Petunjuk Tugas:
Salin kata demi kata bagian dari dokumentasi MCP Server ELK di bawah, mulai dari "bierbios/mcpserver" sampai "dan kompatibel OpenClaw.".

Skip to content

bierbios/mcpserver

Repository files navigation

MCP Server ELK (Read-Only, Production-Oriented)

MCP Server berbasis Python 3.12 + FastAPI untuk analisa ELK Stack secara aman (read-only) dan kompatibel OpenClaw.

1) Arsitektur Mermaid

flowchart TB
    OC[OpenClaw] -->|X-API-Key| API[FastAPI MCP Endpoint]
    API --> SEC[Security Layer\nAPI Key Auth + RBAC + Rate Limit]
    SEC --> REG[Tool Registry\nDiscovery + Execute + Schema Validation]
    REG --> TOOLS[MCP Tools\nELK Cluster/Logs/Kibana/Logstash/Filebeat/APM/Recommendation]
    TOOLS --> CTRL[Controllers]
    CTRL --> SRV[Services\nBusiness Logic]
    SRV --> REPO[Repositories\nRead-Only Data Access]
    REPO --> ES[(Elasticsearch)]
    REPO --> KB[(Kibana API)]
    REPO --> LS[(Logstash Monitoring API)]

    API --> AUDIT[Structured JSON Audit Log]
    API --> METRICS[Prometheus Metrics /metrics]

    classDef safe fill:#e7f7ef,stroke:#1f8f5f,stroke-width:1px;
    class SEC,REG,TOOLS,AUDIT,METRICS safe;
Loading

2) Struktur Folder

mcpserver-elk/
├── app/
│   ├── main.py
│   ├── api/routes/
│   │   ├── health_controller.py
│   │   ├── mcp_controller.py
│   │   └── metrics_controller.py
│   ├── core/
│   │   ├── config.py
│   │   ├── exceptions.py
│   │   ├── logging.py
│   │   ├── masking.py
│   │   ├── metrics.py
│   │   ├── rate_limit.py
│   │   └── security.py
│   ├── mcp/
│   │   ├── registry.py
│   │   ├── schemas.py
│   │   ├── server.py
│   │   └── tool_base.py
│   ├── models/
│   │   ├── common_models.py
│   │   ├── elk_models.py
│   │   ├── mcp_models.py
│   │   └── schemas.py
│   ├── controllers/
│   │   ├── elk_controller.py
│   │   └── recommendation_controller.py
│   ├── services/
│   │   ├── apm_service.py
│   │   ├── elk_cluster_service.py
│   │   ├── elk_logs_service.py
│   │   ├── filebeat_service.py
│   │   ├── kibana_service.py
│   │   ├── logstash_service.py
│   │   └── recommendation_service.py
│   ├── repositories/
│   │   ├── apm_repository.py
│   │   ├── elasticsearch_repository.py
│   │   ├── kibana_repository.py
│   │   └── logstash_repository.py
│   ├── clients/
│   │   ├── elasticsearch_client.py
│   │   └── http_client.py
│   ├── tools/
│   │   ├── elk_apm.py
│   │   ├── elk_cluster.py
│   │   ├── elk_cluster_tools.py
│   │   ├── elk_filebeat.py
│   │   ├── elk_kibana.py
│   │   ├── elk_logs.py
│   │   ├── elk_logs_tools.py
│   │   ├── elk_logstash.py
│   │   ├── filebeat_tools.py
│   │   ├── kibana_tools.py
│   │   ├── logstash_tools.py
│   │   ├── recommendation.py
│   │   └── recommendation_tools.py
│   └── utils/
│       ├── query_builder.py
│       ├── response_limiter.py
│       └── time_range.py
├── tests/
│   ├── conftest.py
│   ├── integration/
│   └── unit/
├── k8s/
│   ├── configmap.yaml
│   ├── deployment.yaml
│   ├── hpa.yaml
│   ├── ingress.yaml
│   ├── namespace.yaml
│   ├── networkpolicy.yaml
│   ├── pdb.yaml
│   ├── secret.yaml
│   ├── service.yaml
│   └── serviceaccount.yaml
├── .env.example
├── Dockerfile
├── docker-compose.yml
├── pyproject.toml
├── requirements.txt
└── README.md

3) Fitur Security & Safety

  • Read-only by default, tidak ada endpoint write/delete/restart.

Kutipan Sumber:
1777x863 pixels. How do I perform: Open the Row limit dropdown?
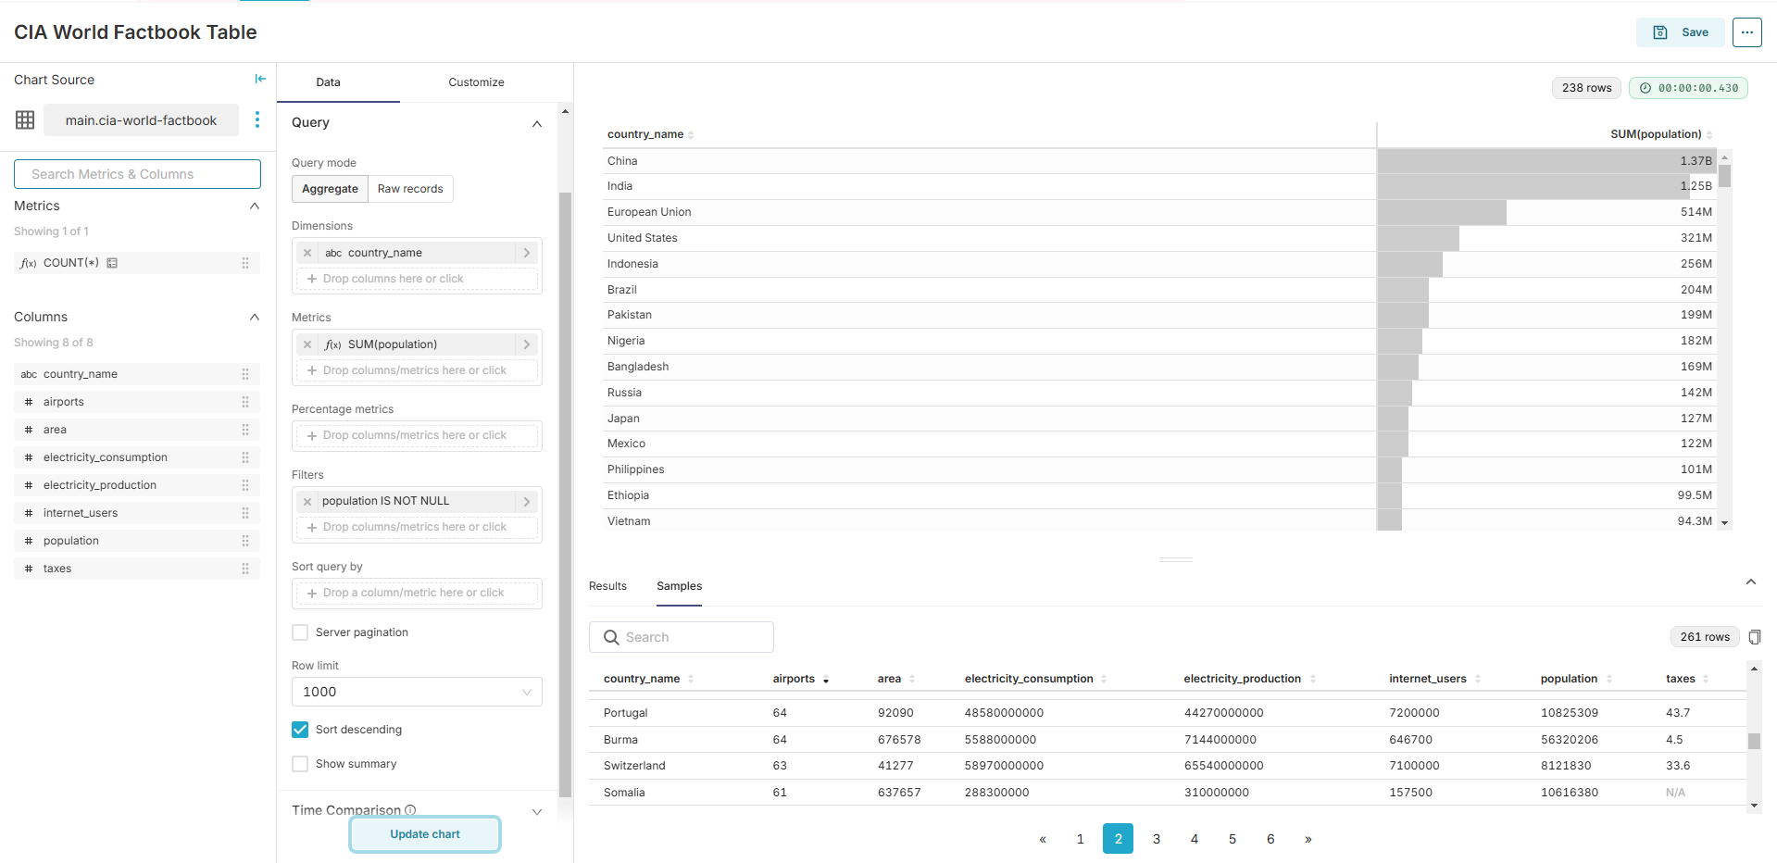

Jawaban Tugas:
bierbios/mcpserver

Repository files navigation

MCP Server ELK (Read-Only, Production-Oriented)

MCP Server berbasis Python 3.12 + FastAPI untuk analisa ELK Stack secara aman (read-only) dan kompatibel OpenClaw.